P/2 – Com relação a balsa…
P/1 – Antes de falar da balsa…
PAUSA
R – A balsa tinha uns piloto e as políticas aqui era o contrário, apareceu o Manuelzinho Calado que teve farmácia aqui, mora em Araguaína, acho que ele faleceu um tempo desse, Manuelzinho Calado que é dono da farmácia Deus é Grande. Politicamente não, mas se você quiser um homem pra trabalhar que conhece parada dura, aí eu tenho, menos em política. Aí, eles aceitaram e vieram atrás de mim. Aí eu entrei na balsa. Aí comecei… conheci o rio para lá, comecei a trabalhar fazendo viagem para fiscalização. Vai pra lá, vai pra cá, quando resolveram tirar aquela balsa daqui, aí eu já ia sair do Estado, aí os fiscais juntaram todo mundo e me transferiram para pilotar a voadeira deles, do estado na fiscalização, foi quando a balsinha foi embora.

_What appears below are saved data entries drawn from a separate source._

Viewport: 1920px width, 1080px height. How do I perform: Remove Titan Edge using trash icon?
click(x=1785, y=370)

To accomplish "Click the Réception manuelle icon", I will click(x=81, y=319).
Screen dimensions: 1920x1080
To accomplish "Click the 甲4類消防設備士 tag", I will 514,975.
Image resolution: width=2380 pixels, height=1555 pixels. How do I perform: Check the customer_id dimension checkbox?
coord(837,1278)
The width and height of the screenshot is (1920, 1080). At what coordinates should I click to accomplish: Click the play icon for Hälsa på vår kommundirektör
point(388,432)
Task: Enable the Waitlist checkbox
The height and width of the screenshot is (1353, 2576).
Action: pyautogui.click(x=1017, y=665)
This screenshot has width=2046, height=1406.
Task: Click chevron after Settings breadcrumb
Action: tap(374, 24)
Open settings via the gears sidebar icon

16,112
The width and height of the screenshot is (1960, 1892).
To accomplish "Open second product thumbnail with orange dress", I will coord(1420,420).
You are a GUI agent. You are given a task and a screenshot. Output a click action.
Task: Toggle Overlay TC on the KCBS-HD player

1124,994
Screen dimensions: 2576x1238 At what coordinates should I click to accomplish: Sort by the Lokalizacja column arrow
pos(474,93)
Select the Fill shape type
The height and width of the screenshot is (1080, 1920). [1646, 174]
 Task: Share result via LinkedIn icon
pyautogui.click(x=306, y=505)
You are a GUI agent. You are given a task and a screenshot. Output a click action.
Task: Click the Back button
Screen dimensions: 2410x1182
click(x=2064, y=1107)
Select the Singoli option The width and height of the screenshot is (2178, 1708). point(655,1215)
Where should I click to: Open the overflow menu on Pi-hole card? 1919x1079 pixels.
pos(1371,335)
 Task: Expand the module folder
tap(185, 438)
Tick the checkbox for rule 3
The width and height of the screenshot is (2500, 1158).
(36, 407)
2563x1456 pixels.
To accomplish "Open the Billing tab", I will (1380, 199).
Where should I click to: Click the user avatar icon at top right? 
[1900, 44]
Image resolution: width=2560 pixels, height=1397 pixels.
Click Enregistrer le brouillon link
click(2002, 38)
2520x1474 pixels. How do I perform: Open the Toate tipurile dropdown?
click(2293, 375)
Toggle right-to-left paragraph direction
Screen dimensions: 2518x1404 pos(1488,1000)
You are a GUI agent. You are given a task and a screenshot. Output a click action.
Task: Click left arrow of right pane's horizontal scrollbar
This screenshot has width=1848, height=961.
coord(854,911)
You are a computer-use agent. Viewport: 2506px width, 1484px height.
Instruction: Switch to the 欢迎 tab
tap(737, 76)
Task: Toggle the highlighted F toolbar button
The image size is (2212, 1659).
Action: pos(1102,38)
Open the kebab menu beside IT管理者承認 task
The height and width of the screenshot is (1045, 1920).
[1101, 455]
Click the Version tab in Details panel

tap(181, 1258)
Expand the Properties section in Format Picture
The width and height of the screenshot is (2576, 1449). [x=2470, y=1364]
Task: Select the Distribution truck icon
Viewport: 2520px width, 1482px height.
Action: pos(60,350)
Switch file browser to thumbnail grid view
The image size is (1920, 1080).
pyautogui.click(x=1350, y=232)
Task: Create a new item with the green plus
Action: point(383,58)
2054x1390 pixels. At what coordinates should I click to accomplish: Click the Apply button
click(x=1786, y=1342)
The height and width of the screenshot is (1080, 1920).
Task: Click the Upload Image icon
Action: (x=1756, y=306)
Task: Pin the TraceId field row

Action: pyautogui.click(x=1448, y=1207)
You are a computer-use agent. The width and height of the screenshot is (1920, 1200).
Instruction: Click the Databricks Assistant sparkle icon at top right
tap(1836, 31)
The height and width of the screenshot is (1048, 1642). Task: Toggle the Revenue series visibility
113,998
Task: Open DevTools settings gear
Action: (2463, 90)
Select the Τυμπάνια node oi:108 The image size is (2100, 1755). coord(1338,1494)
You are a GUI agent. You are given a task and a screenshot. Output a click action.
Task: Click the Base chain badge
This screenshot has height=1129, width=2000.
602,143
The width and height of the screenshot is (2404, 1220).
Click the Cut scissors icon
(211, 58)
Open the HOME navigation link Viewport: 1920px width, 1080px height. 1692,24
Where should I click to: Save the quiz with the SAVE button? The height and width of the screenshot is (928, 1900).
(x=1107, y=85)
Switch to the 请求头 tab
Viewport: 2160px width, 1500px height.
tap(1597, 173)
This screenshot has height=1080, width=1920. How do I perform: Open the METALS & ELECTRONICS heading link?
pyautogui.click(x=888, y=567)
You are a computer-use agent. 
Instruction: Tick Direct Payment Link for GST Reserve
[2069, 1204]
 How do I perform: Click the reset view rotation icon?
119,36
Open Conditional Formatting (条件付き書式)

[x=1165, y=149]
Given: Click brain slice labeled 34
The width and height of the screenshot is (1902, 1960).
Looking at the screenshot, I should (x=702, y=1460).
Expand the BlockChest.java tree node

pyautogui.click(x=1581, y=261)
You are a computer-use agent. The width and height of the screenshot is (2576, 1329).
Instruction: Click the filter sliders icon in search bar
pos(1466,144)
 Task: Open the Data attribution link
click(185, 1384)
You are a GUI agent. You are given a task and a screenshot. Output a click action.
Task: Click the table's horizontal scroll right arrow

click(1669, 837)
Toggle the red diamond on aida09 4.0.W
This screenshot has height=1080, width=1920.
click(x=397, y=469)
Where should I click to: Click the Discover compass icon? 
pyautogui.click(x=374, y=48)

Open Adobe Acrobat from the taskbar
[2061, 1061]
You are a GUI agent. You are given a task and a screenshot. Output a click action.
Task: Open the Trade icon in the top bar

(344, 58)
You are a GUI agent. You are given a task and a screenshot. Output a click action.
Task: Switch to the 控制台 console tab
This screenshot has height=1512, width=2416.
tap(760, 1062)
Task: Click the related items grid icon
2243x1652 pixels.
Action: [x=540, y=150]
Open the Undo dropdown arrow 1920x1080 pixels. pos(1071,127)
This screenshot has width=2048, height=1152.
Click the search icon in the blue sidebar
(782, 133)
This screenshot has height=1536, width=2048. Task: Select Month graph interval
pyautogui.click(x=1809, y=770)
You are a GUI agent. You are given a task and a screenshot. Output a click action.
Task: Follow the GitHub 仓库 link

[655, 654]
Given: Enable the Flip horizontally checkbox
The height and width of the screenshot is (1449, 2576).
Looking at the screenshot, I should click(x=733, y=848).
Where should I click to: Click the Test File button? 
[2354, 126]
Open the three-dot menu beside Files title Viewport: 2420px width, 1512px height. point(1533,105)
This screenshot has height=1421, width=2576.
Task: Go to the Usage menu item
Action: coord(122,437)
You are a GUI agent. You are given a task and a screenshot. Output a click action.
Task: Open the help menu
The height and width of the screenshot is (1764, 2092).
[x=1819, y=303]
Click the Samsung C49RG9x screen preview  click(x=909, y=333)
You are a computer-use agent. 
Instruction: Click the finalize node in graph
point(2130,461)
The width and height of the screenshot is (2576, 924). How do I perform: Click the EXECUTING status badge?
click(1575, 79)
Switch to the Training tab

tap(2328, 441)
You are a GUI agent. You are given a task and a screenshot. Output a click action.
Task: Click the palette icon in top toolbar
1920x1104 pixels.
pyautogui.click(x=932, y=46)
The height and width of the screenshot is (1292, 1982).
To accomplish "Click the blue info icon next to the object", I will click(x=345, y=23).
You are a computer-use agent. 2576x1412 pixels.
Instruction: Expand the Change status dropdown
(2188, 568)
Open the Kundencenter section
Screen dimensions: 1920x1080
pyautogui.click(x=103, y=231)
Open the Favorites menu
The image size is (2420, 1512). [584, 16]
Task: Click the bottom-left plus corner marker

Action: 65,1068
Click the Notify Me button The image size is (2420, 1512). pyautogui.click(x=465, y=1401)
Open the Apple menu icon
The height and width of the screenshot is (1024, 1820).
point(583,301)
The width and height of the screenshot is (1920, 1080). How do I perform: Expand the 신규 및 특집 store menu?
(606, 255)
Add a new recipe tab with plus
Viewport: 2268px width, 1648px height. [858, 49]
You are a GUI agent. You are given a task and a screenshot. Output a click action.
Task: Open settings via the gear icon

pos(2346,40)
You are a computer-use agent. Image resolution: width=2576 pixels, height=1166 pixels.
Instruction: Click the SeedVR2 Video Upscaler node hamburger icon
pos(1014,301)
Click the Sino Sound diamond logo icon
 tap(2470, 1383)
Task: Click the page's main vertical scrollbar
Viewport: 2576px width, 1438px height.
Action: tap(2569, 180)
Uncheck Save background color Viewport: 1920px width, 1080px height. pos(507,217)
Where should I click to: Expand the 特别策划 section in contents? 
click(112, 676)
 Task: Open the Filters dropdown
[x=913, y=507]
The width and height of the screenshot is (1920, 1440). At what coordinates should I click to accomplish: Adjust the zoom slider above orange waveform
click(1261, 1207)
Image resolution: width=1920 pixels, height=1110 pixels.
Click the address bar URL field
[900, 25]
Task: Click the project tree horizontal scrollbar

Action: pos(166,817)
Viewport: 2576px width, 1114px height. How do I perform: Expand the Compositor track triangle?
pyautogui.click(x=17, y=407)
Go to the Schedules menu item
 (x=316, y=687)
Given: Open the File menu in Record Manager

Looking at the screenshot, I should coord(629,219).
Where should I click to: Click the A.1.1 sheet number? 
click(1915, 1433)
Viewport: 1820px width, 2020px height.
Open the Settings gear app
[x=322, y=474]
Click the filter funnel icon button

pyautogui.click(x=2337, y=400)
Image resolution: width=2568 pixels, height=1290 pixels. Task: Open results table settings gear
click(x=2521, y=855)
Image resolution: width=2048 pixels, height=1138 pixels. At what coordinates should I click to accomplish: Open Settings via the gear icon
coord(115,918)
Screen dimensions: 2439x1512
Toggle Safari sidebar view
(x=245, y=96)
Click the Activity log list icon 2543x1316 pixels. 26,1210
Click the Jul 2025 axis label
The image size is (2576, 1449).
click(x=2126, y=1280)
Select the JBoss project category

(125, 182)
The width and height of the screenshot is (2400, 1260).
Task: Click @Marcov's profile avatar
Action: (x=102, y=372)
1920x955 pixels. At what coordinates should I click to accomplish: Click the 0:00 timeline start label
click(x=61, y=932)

P/1 – Agora, essa balsa já foi? Não ficou mais?
R – Não ficou.
P/1 – Mas você ficou quanto tempo na balsa, Jaldo?
R – Foi um bocado de ano, até não me recordo. Eu trabalhei no Porto Lemos, no mesmo modelo, só diferente. Eu ia tirar férias do outro lá, ia tirar férias do outro lá… vinha pra cá…
P/1 – E essa balsa transportava alguém?
R – Ela transportava tudo. Que naquela época não tinha por os meios de transporte aqui, aí fizemos uma cerca nela e atravessa mudança, atravessa demais, gado, até gado nós atravessava nela. Ela… só tinha ela.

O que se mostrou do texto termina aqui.